DEVELOPMENT AND CHARACTERIZATION OF A HUMAN SARCOMA CELL-LINE, MES-SA, SENSITIVE TO MULTIPLE-DRUGS

Abstract

A cell line designated MES-SA was developed from a uterine sarcoma. Cells from the surgical tumor specimen were grown in a soft-agar clonogenic assay, with a relatively high plating efficiency of 0.5% and sensitivity to multiple drugs. Histologically, the surgical specimen and tumors developing after MES-SA inoculation into nude mice were identical, consisting of sheets of anaplastic sarcoma cells amid scant hyalinized stroma. The nonepithelial origin of this line was supported by ultrastructural analysis and negative mucin staining. Growth in monolayer was established by seeding colonies from soft agar into liquid media and has been maintained for > 21 mo. (> 100 passages), with a population-doubling time for the cell line of 22 h. The MES-SA line readily forms colonies in soft agar with plating efficiencies from 10-20%. Tumor cell inoculation s.c. into nude mice produces tumors within 2-3 wk and subsequent tumor volume-doubling times of 7-10 days.
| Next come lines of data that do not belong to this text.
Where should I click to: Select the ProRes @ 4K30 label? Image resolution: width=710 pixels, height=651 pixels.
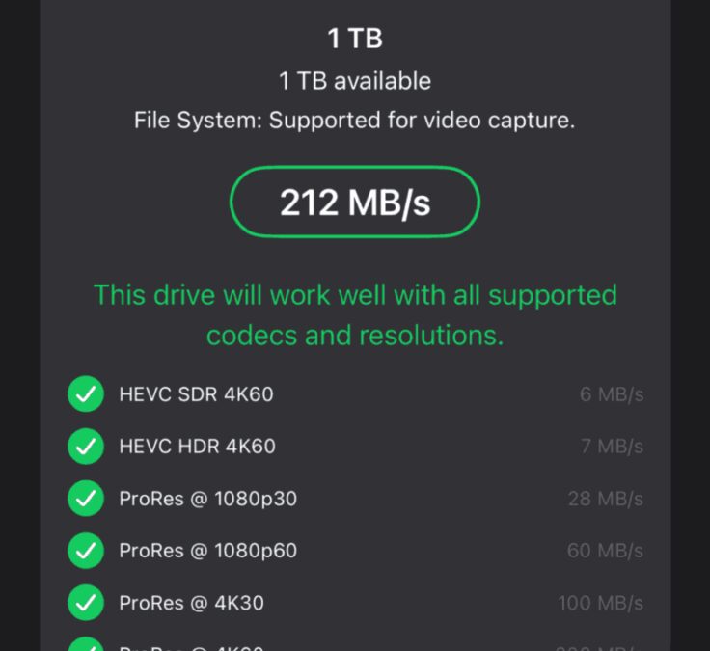click(191, 603)

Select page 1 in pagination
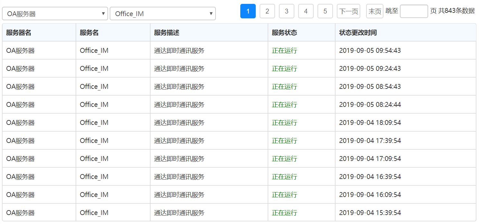[x=248, y=11]
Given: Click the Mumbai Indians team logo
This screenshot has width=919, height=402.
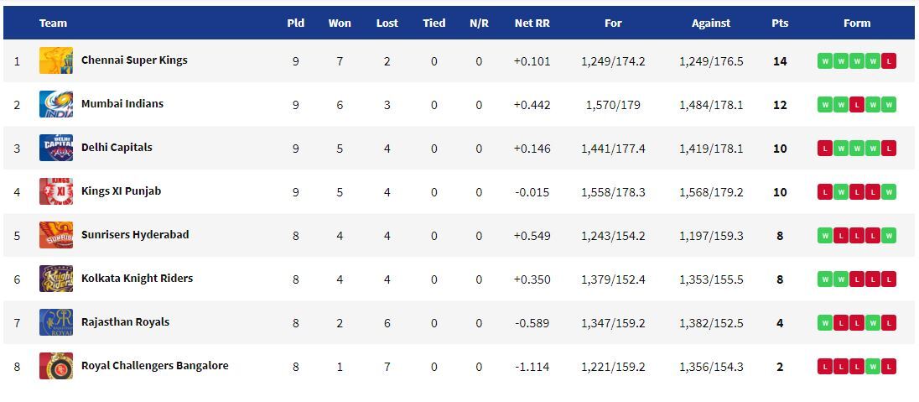Looking at the screenshot, I should pos(56,104).
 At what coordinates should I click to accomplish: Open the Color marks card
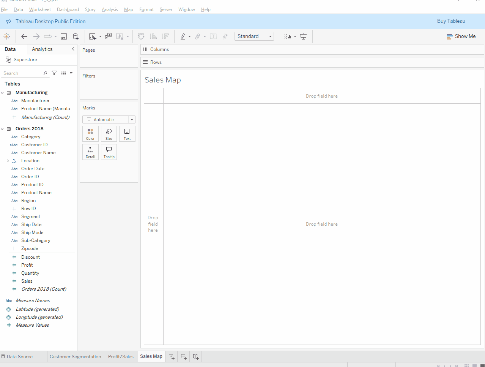click(x=90, y=134)
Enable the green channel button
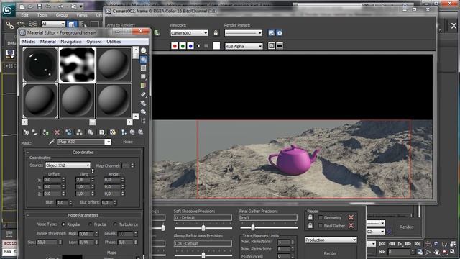 [183, 46]
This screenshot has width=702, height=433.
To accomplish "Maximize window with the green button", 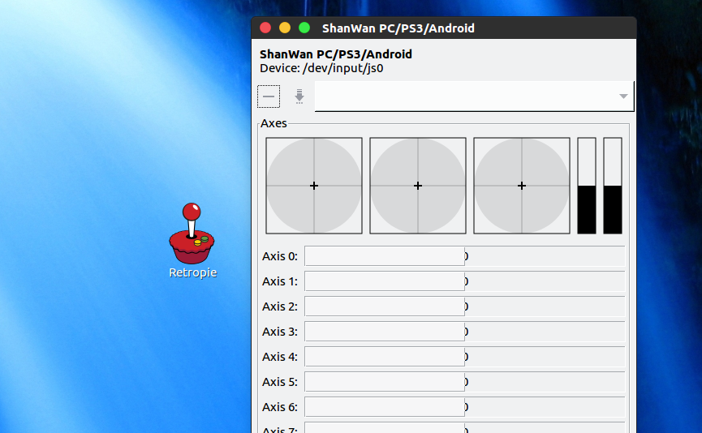I will coord(304,28).
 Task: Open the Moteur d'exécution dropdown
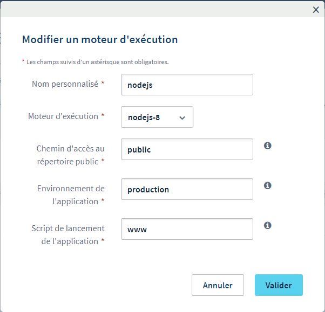point(157,117)
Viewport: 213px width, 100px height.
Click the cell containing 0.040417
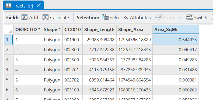pos(176,50)
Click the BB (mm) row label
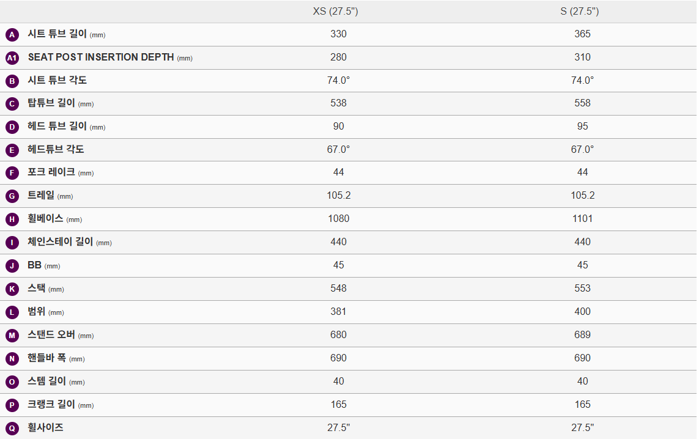The height and width of the screenshot is (439, 699). click(x=43, y=265)
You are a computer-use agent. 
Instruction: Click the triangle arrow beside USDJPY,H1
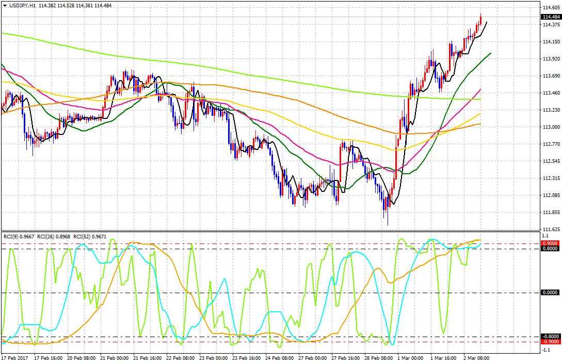[5, 5]
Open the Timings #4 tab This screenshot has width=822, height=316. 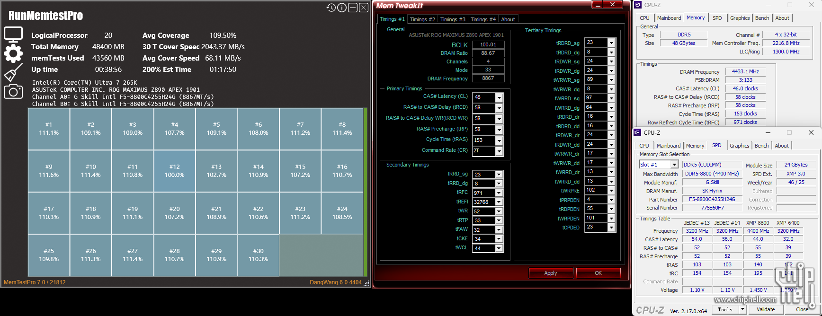click(x=482, y=19)

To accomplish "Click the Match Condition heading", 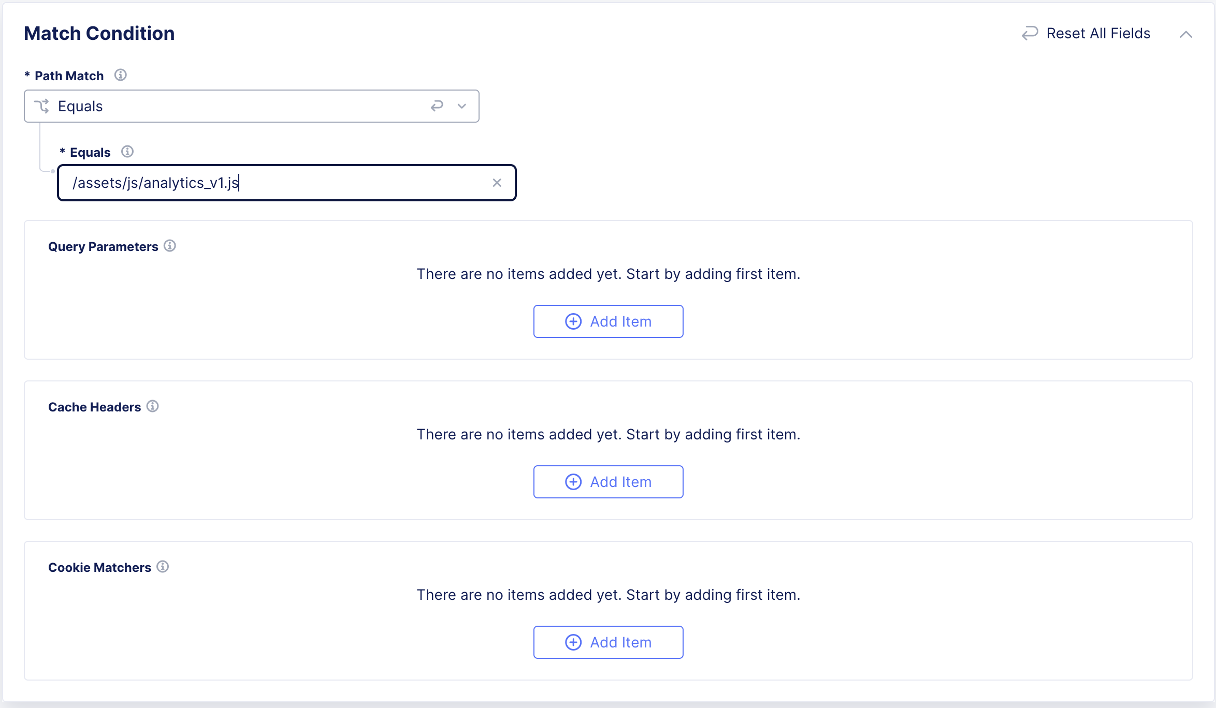I will click(x=99, y=33).
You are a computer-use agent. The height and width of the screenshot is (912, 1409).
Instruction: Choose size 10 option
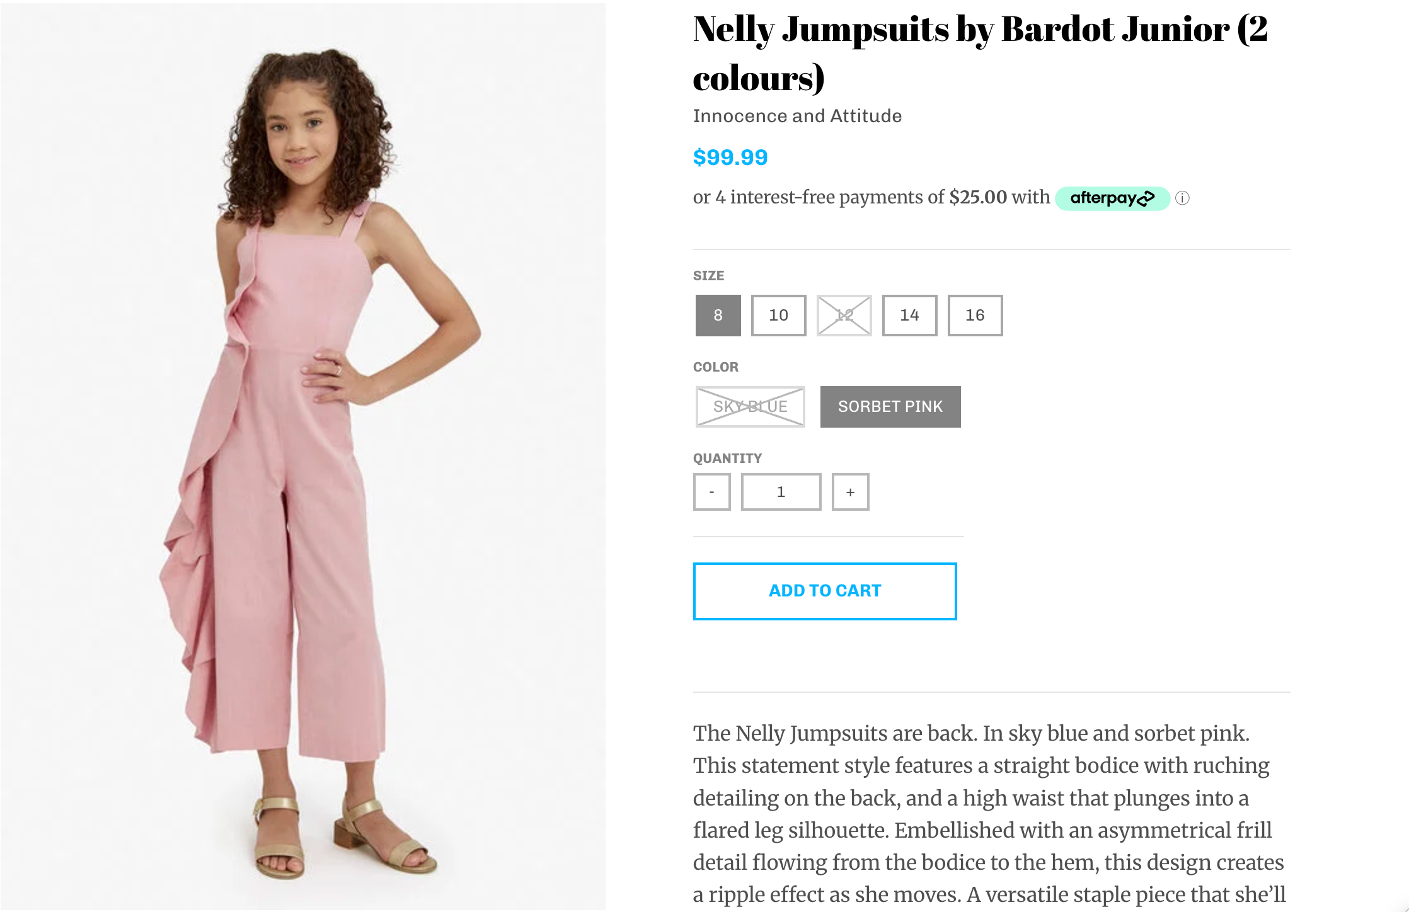[778, 316]
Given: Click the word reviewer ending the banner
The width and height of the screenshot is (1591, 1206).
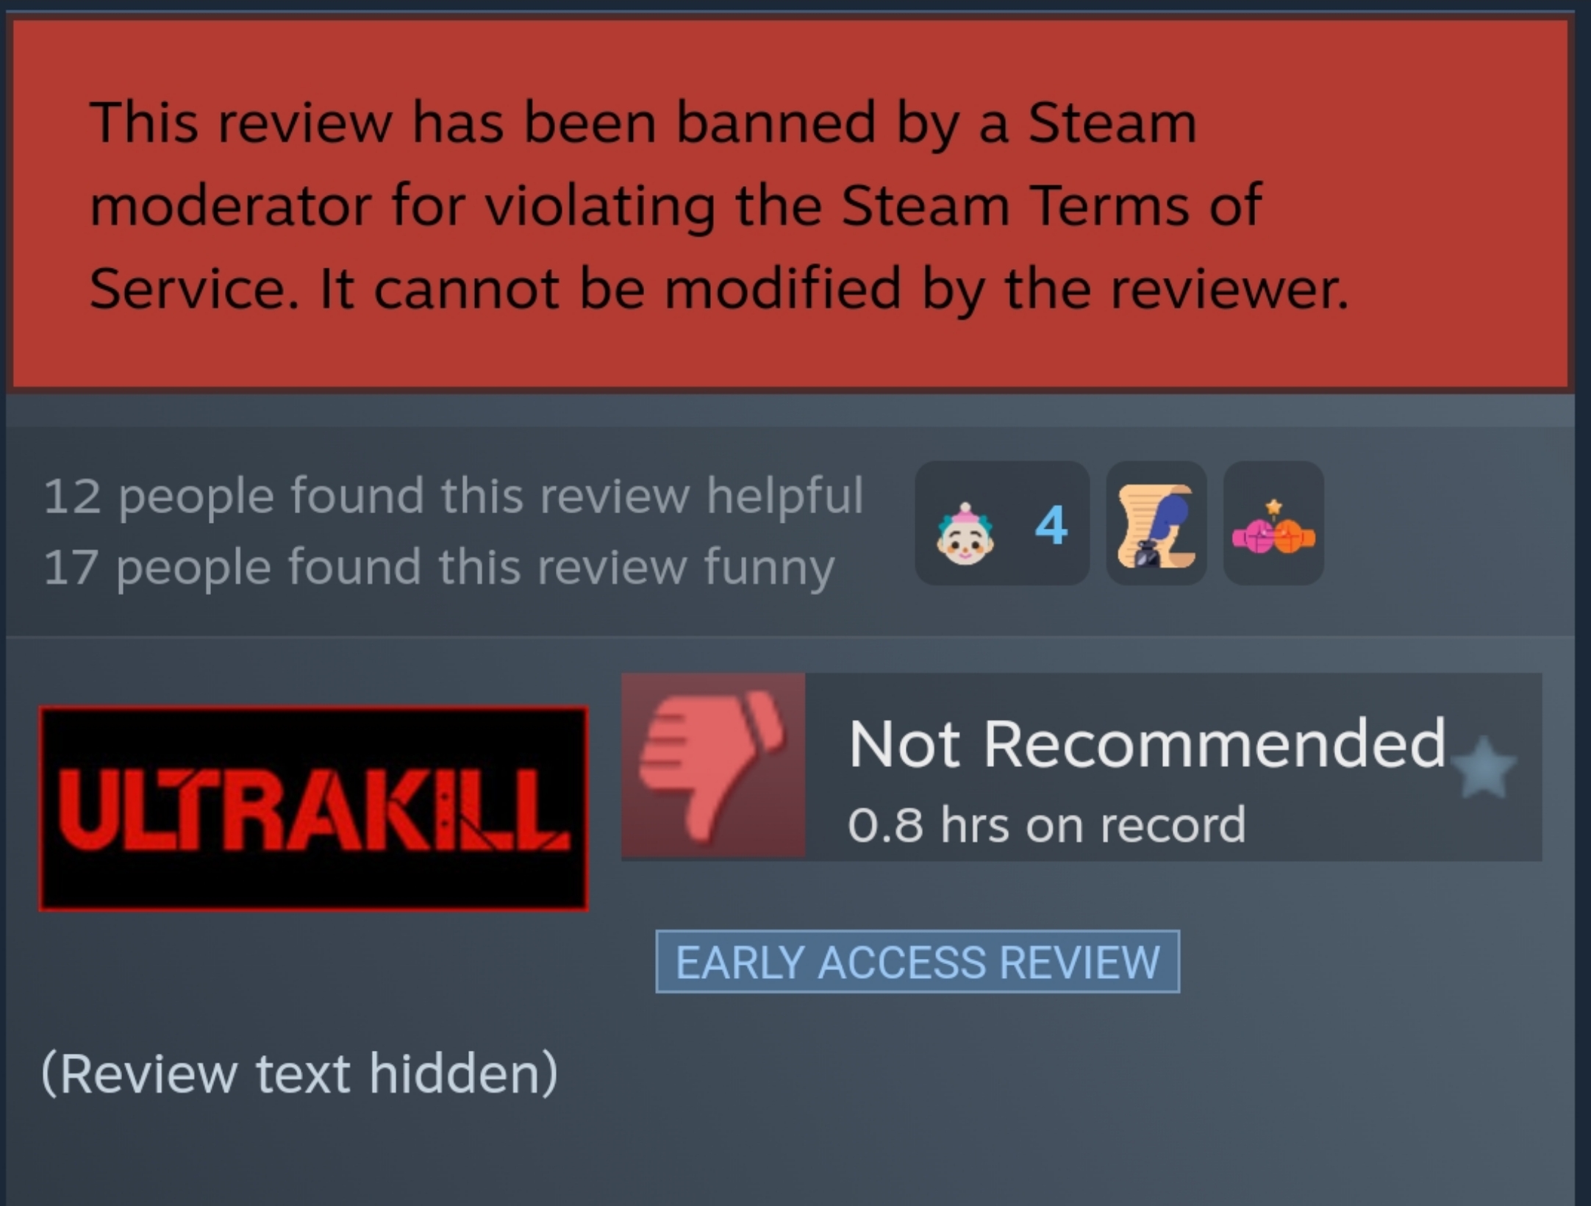Looking at the screenshot, I should (1229, 289).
MES-SA has a modal chromosome number of 45. Karyotypic abnormalities include the following: monosomic forms of chromosomes 5, 6 and 7; a 5q, 6p translocation; and 1 marker chromosome. In vitro sensitivities to doxorubicin, dactinomycin, mitomycin C and bleomycin were demonstrated by clonogenic assay. These drugs sensitivities remain stable over long periods of monolayer growth and after passage in nude mice.